> **Instructions to follow**: Using the records below, quote only the span that opens with the line containing "The height and width of the screenshot is (821, 699)." and closes with the line containing "Click the location", exactly and inclusively.

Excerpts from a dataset
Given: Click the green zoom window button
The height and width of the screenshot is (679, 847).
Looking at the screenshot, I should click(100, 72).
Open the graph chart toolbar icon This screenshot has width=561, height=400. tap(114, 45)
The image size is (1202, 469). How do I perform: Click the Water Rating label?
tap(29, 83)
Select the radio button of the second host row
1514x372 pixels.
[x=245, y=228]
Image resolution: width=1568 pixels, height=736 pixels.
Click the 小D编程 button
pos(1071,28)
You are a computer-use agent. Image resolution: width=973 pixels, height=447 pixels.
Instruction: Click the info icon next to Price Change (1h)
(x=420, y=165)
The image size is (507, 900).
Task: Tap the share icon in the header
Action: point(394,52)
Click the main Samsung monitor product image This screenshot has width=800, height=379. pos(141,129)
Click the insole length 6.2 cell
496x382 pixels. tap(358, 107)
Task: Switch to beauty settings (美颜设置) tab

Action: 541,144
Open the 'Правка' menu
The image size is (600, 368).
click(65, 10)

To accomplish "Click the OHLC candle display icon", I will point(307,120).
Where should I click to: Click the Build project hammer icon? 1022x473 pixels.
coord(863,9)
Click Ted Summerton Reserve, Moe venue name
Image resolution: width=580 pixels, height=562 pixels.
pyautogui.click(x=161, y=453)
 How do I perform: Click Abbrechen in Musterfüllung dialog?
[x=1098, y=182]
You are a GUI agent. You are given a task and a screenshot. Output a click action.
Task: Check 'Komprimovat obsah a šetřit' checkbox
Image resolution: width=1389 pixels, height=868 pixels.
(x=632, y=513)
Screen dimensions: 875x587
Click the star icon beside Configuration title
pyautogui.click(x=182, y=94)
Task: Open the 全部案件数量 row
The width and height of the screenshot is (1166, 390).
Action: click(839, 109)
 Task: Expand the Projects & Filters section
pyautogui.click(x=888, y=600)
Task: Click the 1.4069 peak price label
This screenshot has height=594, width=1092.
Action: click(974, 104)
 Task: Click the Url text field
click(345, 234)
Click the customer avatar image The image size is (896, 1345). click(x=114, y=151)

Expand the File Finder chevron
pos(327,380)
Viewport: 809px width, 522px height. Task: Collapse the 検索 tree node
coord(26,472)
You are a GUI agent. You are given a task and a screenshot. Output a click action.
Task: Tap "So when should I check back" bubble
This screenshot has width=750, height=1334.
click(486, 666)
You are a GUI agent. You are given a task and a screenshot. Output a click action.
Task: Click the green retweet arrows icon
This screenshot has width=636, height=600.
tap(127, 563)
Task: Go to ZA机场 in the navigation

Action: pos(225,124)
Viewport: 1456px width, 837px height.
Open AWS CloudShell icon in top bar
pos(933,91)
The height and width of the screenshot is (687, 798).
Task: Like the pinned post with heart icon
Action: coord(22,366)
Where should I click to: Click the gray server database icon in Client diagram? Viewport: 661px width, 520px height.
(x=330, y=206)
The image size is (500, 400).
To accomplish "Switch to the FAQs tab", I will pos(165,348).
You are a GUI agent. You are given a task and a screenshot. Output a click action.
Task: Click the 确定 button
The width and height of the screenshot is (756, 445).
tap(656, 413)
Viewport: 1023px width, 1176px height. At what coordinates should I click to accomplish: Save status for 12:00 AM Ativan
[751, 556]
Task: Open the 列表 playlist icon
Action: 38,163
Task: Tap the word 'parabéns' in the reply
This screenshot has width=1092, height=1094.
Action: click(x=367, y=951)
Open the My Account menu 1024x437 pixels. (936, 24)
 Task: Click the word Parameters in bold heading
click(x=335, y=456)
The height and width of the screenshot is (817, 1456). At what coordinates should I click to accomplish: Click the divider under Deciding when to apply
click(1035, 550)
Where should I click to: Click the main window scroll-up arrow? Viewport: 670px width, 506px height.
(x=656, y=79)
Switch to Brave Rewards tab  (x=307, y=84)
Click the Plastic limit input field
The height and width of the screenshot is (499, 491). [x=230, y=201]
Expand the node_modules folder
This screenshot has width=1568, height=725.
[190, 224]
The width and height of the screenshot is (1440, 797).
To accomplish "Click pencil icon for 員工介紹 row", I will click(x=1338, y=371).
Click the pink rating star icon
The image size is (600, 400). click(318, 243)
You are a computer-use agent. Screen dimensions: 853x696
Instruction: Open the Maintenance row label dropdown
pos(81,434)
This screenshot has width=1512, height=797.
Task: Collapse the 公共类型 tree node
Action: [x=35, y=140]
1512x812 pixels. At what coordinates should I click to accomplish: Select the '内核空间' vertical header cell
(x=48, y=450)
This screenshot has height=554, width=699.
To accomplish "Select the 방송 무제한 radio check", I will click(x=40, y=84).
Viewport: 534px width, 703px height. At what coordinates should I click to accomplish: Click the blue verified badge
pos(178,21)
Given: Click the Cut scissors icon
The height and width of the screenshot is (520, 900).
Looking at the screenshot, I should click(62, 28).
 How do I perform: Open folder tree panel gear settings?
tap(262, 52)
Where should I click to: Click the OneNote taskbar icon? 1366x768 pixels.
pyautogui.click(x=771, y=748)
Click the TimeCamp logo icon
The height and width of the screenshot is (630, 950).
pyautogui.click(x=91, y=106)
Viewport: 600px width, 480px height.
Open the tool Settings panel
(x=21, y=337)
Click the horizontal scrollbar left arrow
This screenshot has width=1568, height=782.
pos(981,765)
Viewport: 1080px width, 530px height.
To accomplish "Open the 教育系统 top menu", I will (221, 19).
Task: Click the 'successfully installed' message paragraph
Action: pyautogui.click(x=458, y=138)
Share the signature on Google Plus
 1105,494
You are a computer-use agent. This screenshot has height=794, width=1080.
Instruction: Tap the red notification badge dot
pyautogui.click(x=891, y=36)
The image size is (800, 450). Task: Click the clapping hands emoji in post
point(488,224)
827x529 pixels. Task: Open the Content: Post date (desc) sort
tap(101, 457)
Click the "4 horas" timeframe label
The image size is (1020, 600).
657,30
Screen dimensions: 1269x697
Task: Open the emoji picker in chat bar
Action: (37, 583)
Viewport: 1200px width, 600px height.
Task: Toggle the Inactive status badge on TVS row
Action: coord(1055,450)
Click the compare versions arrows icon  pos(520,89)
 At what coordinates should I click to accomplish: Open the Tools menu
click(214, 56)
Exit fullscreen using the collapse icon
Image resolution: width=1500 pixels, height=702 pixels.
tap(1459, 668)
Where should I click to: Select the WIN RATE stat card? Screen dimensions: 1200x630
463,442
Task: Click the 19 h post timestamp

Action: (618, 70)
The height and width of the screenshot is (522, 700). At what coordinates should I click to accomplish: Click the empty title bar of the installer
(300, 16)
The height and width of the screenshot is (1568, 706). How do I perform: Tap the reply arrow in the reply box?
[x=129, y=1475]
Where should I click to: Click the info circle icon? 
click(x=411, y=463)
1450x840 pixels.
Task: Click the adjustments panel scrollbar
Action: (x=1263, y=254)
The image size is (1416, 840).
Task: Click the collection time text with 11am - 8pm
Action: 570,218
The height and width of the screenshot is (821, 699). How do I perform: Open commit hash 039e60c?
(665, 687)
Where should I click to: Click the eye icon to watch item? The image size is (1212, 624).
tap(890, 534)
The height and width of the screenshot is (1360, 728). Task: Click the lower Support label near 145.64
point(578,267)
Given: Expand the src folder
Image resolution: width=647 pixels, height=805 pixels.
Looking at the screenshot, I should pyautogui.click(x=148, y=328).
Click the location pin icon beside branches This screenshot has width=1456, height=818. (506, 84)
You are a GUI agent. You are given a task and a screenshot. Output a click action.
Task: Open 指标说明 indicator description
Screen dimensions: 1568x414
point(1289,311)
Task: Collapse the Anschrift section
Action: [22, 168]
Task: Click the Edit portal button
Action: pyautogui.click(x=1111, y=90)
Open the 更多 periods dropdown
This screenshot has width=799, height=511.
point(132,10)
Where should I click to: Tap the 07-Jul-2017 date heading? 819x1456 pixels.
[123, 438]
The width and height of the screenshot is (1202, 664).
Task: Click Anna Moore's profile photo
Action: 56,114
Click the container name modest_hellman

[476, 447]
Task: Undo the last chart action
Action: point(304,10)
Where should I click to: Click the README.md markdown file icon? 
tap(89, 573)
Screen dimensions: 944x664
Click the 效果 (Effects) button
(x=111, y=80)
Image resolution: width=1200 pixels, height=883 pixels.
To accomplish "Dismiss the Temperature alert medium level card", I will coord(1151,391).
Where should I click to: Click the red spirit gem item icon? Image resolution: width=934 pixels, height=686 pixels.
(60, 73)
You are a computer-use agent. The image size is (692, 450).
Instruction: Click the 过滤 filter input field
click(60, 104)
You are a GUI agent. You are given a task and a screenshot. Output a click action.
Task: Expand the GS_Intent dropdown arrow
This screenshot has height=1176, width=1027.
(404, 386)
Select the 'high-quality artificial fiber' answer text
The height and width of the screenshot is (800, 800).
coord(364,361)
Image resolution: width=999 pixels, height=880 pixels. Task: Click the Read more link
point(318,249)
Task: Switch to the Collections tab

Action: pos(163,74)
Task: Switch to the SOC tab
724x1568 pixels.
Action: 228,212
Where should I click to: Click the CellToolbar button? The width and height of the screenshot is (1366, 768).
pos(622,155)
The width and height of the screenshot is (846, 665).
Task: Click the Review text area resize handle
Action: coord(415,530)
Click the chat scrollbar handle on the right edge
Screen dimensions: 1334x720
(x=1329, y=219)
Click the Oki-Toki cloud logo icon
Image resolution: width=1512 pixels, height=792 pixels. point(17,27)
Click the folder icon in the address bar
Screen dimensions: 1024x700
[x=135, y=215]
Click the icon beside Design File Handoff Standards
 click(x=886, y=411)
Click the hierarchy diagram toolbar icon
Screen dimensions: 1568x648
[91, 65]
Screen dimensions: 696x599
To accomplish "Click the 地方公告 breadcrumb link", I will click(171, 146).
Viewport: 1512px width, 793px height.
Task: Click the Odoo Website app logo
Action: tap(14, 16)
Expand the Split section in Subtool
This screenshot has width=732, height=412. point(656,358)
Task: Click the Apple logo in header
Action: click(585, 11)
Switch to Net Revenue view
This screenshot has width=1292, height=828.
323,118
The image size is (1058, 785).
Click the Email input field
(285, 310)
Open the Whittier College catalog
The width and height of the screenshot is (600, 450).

> **Response area**:
The height and width of the screenshot is (821, 699). How do I perform: Open commit hash 039e60c?
(665, 687)
Where should I click to: Click the eye icon to watch item? The image size is (1212, 624).
tap(890, 534)
The height and width of the screenshot is (1360, 728). Task: Click the lower Support label near 145.64
point(578,267)
Given: Expand the src folder
Image resolution: width=647 pixels, height=805 pixels.
Looking at the screenshot, I should pyautogui.click(x=148, y=328).
Click the location pin icon beside branches This screenshot has width=1456, height=818. (506, 84)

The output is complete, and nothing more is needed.